Quant au sucre, la dose reste minime, elle ne déclenche pas d’intolérance au lactose ni de souci en cas de diabète. Il se dissous très vite sous la langue, permettant aux actifs d’être assimilés par le système de circulation sublingual.
On conseille une prise à jeun pour plus d’efficacité. Une fois les granules fondus, on mange ce qu’on on veut. La menthe, le café ou l’alcool ont la réputation d’être vaso constricteurs. Il suffit d’attendre 20 minutes après leur consommation. De même après l’utilisation d’un dentifrice mentholé.
L’auto-prescription homéopathique sous certaines conditions
Les granulés sont remboursés à hauteur de 30 % par la Sécurité Sociale, mais de nombreuses personnes les achètent en pharmacie sans ordonnance pour soigner les petits maux au quotidien. Franck Choffrut a écrit un livre de référence sur le sujet : Guide d’homéopathie pour l’auto-prescription (ed. Dangles).
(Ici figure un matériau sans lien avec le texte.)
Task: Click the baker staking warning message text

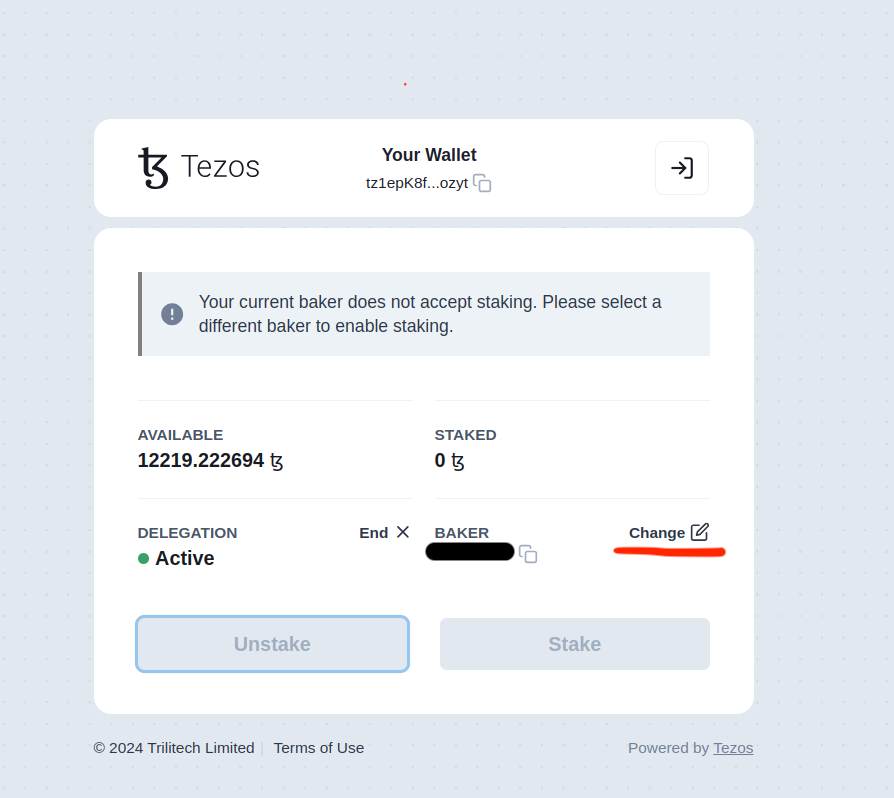Action: (430, 314)
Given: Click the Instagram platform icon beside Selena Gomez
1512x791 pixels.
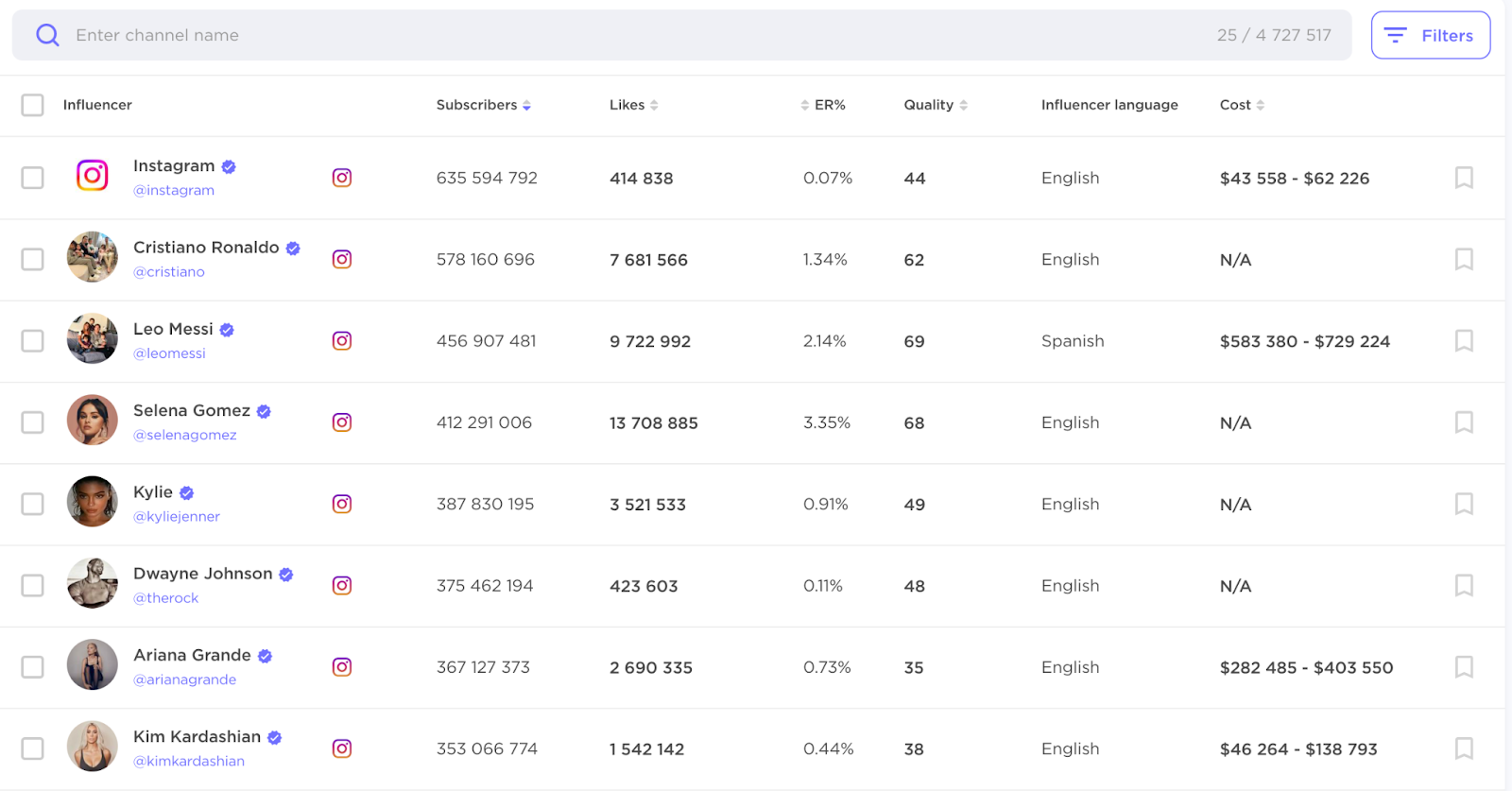Looking at the screenshot, I should 342,422.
"L’auto-prescription en homéopathie est envisageable pour guérir essentiellement les "petites maladies" de types aigues et accessibles à l’auto diagnostic, conclut notre spécialiste. Il n’est donc pas question de s’auto médicamenter, par exemple, en cas d’otite, celle ci requérant un examen du tympan. Comme on ne s’amuse à jouer les apprentis sorciers en cas de récidive ou de symptômes qui trainent. Il faut un traitement de terrain".
Informations importantes
La médecine conventionnelle repose sur la prescription de médicaments dont l’efficacité a été démontrée et validée scientifiquement par des essais cliniques dans les indications considérées. Les médicaments homéopathiques ne s’appuient pas sur la médecine basée sur les preuves, mais sur la notion d’usage traditionnel. Afin de pouvoir être commercialisés, les médicaments homéopathiques doivent avoir fait l’objet d’un enregistrement ou posséder une autorisation de mise sur le marché (en savoir plus sur http://solidarites-sante.gouv.fr/).
Pour des pathologies graves (cancer) ou chez les personnes à risque (nourrisson, enfant, personnes âgées ou atteintes de maladies chroniques), l’homéopathie peut être utilisée en complément mais jamais en remplacement des médicaments non homéopathiques prescrits par un médecin. L’arrêt de ces derniers au profit de médicaments homéopathiques pourrait interférer de façon préjudiciable sur l’évolution de ces pathologies.
Au moindre symptôme et avant toute prise d’un traitement, il est nécessaire de consulter un médecin inscrit au tableau du Conseil de l’ordre des médecins.